Follow-Up MR Imaging of the Alar and Transverse Ligaments after Whiplash Injury:
A Prospective Controlled Study
Vetti N., Krakenes J. et al. American Journal of Neuroradiology 32: 1836-41, Nov 2011
Why do we do research? To answer questions? Yet, how often do we seek out research that validates our paradigm? My guess would be almost always. Therein is the problem. To be a true question, we must not think we already know the answer or outcome. That was the reason that this study caught my eye.

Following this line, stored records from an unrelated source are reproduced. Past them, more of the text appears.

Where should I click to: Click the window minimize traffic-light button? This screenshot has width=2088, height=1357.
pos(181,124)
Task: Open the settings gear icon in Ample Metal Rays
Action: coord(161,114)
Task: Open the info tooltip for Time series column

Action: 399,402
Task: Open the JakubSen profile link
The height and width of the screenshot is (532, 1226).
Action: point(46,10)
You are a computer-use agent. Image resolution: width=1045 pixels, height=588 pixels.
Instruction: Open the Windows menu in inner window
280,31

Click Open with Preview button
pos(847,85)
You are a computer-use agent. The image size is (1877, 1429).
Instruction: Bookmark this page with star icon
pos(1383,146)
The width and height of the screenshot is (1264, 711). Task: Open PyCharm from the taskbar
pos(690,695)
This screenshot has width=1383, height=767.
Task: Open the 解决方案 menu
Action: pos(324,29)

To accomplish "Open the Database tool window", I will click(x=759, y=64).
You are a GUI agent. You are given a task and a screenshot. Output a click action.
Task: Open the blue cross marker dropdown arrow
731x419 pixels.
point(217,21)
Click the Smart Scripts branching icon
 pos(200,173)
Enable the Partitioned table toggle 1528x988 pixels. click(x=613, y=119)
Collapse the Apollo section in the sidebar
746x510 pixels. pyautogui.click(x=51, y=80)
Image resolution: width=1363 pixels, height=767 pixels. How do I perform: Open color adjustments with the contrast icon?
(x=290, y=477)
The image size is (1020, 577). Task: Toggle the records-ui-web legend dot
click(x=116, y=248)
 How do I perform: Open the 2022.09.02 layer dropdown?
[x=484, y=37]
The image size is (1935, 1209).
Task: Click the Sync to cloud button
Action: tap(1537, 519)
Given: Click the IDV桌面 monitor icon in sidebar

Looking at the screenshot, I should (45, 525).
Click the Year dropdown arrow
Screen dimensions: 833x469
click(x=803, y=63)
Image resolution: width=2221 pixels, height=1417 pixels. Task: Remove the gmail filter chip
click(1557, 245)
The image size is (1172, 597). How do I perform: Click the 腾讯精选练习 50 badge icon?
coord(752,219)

This study was a prospective case controlled study that followed 91 symptomatic whiplash patients and 52 neck pain control patients for 1 year. MR Imaging was done at baseline on neck pain patients and after the accident and on a 1 year follow up, results were also correlated with the neck disability index.
The inclusion criteria for the whiplash included: MVA in the past 7 days with onset of neck pain within 48 hours. No previous history of neck pain, and classified as WAD 1-2 (Whiplash Associated Disorders without any neurological signs, factures or dislocations).
The symptomatic control patients were included when they reported to an outpatient spine clinic with a history >3 months of neck pain with a non-traumatic onset.
The researchers concluded that the areas of high signal intensity (indicating inflammation/fibrosis/fat replacement) in the alar and transverse ligaments did not change significantly at baseline or at 1 year follow up for WAD patients. Further the prevalence of the alar and transverse ligament high signal intensity did not differ significantly between traumatic and non-injured neck pain controls.
What the researchers concluded is that the alar and transverse ligament high signal intensity in patients with WAD1-2 observed in the first year after injury cannot be explained by the trauma.
“High signal intensity could theoretically be due to altered ligament function cause by neck pain.”
“Pain induced immobility causes morphologic changes in muscles, tendons and ligaments.”
“High signal intensity of the alar and transverse ligaments is also reported to be frequent in healthy non-injured persons without neck pain.”
Author’s Note: This study is a bit confounding however provides an interesting observation on neck pain related MR imaging.